◆ Entries provided
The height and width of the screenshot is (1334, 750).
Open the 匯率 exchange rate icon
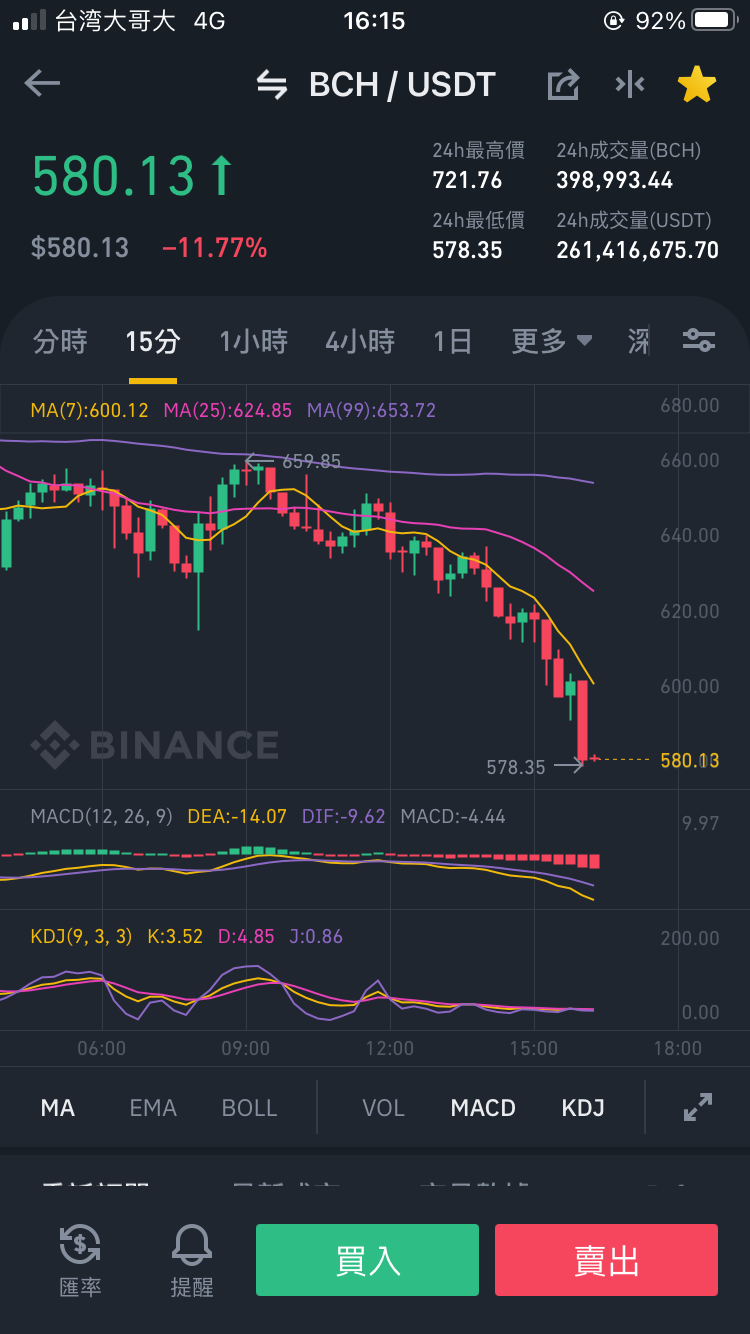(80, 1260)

---

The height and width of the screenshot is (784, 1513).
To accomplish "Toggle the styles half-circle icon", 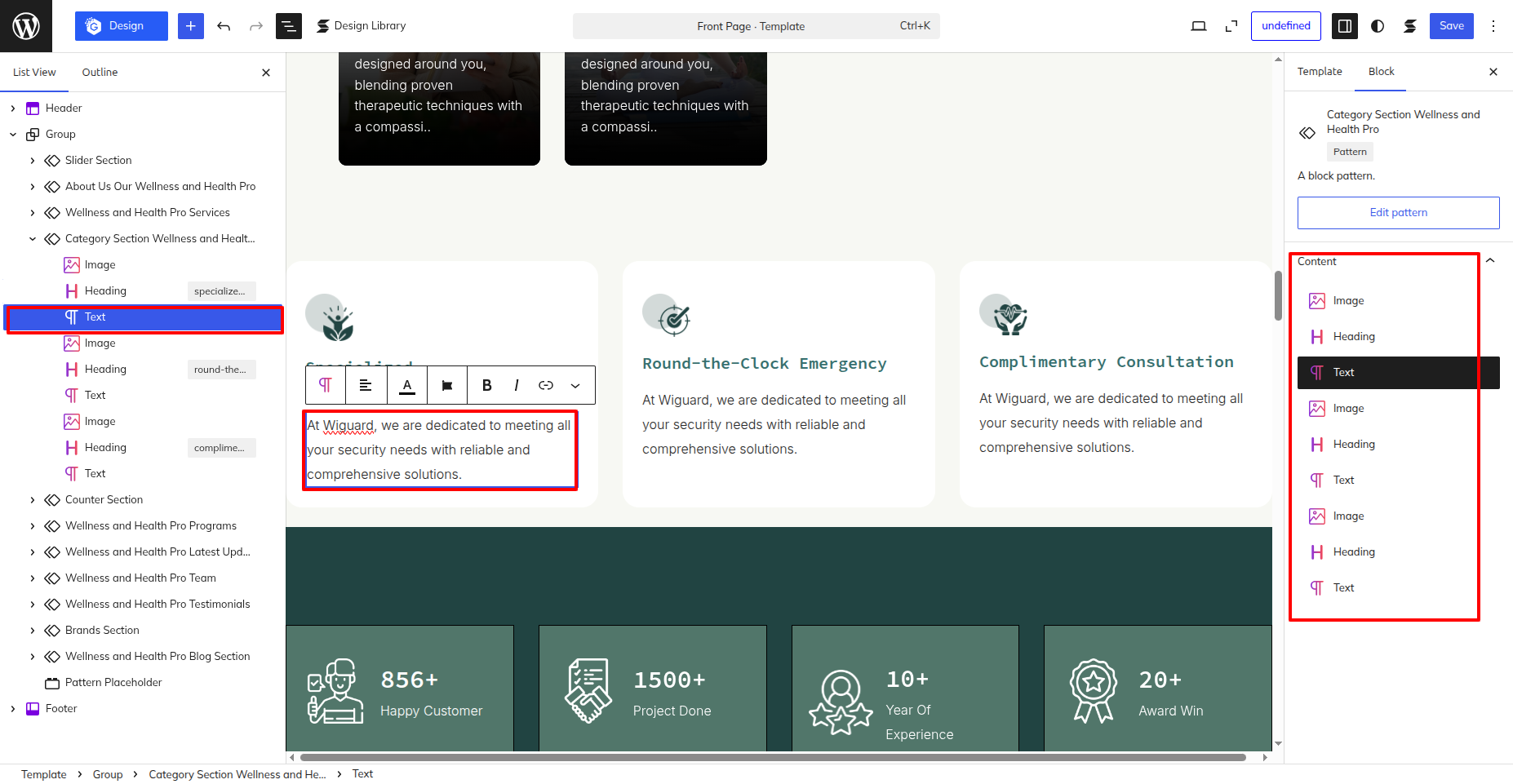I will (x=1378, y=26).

◆ Problem to solve
Collect every line of the listing above that contains the string "screenshot", with matching case, and copy each one in full.

◆ Exercise output
The height and width of the screenshot is (1334, 750).
The height and width of the screenshot is (784, 1513).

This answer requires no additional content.